Problem requirements> Whatever the records say, set them down exactly.

Stored data entries:
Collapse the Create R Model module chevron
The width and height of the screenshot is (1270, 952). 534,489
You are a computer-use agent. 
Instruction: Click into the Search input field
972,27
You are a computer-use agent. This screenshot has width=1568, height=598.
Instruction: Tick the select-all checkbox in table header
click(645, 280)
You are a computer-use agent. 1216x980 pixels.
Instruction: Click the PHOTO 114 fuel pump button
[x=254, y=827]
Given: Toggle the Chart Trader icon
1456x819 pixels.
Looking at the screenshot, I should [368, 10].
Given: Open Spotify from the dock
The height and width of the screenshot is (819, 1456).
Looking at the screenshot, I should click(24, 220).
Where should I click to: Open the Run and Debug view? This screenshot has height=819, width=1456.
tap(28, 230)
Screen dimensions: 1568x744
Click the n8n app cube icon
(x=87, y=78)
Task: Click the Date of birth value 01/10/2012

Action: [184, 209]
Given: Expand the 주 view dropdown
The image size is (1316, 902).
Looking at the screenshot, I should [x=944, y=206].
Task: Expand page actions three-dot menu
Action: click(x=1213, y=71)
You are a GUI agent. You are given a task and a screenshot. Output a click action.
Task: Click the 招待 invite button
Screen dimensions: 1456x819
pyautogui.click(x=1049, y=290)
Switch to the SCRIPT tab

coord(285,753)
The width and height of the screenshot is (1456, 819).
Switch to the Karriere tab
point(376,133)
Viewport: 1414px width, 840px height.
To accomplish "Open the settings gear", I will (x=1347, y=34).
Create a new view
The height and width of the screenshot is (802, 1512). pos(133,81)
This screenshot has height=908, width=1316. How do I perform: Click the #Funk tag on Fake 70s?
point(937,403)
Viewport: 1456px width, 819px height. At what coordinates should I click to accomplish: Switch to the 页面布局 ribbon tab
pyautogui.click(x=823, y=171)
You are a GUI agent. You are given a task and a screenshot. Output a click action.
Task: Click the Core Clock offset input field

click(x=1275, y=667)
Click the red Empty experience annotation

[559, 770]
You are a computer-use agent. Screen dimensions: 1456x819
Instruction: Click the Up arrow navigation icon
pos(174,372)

Solution for this exercise>
Collapse the Create R Model module chevron
The width and height of the screenshot is (1270, 952). 534,489
You are a computer-use agent. 
Instruction: Click into the Search input field
972,27
You are a computer-use agent. This screenshot has width=1568, height=598.
Instruction: Tick the select-all checkbox in table header
click(645, 280)
You are a computer-use agent. 1216x980 pixels.
Instruction: Click the PHOTO 114 fuel pump button
[x=254, y=827]
Given: Toggle the Chart Trader icon
1456x819 pixels.
Looking at the screenshot, I should [368, 10].
Given: Open Spotify from the dock
The height and width of the screenshot is (819, 1456).
Looking at the screenshot, I should click(24, 220).
Where should I click to: Open the Run and Debug view? This screenshot has height=819, width=1456.
tap(28, 230)
Screen dimensions: 1568x744
Click the n8n app cube icon
(x=87, y=78)
Task: Click the Date of birth value 01/10/2012

Action: [184, 209]
Given: Expand the 주 view dropdown
The image size is (1316, 902).
Looking at the screenshot, I should [x=944, y=206].
Task: Expand page actions three-dot menu
Action: click(x=1213, y=71)
You are a GUI agent. You are given a task and a screenshot. Output a click action.
Task: Click the 招待 invite button
Screen dimensions: 1456x819
pyautogui.click(x=1049, y=290)
Switch to the SCRIPT tab

coord(285,753)
The width and height of the screenshot is (1456, 819).
Switch to the Karriere tab
point(376,133)
Viewport: 1414px width, 840px height.
To accomplish "Open the settings gear", I will (x=1347, y=34).
Create a new view
The height and width of the screenshot is (802, 1512). pos(133,81)
This screenshot has height=908, width=1316. How do I perform: Click the #Funk tag on Fake 70s?
point(937,403)
Viewport: 1456px width, 819px height. At what coordinates should I click to accomplish: Switch to the 页面布局 ribbon tab
pyautogui.click(x=823, y=171)
You are a GUI agent. You are given a task and a screenshot. Output a click action.
Task: Click the Core Clock offset input field

click(x=1275, y=667)
Click the red Empty experience annotation

[559, 770]
You are a computer-use agent. Screen dimensions: 1456x819
Instruction: Click the Up arrow navigation icon
pos(174,372)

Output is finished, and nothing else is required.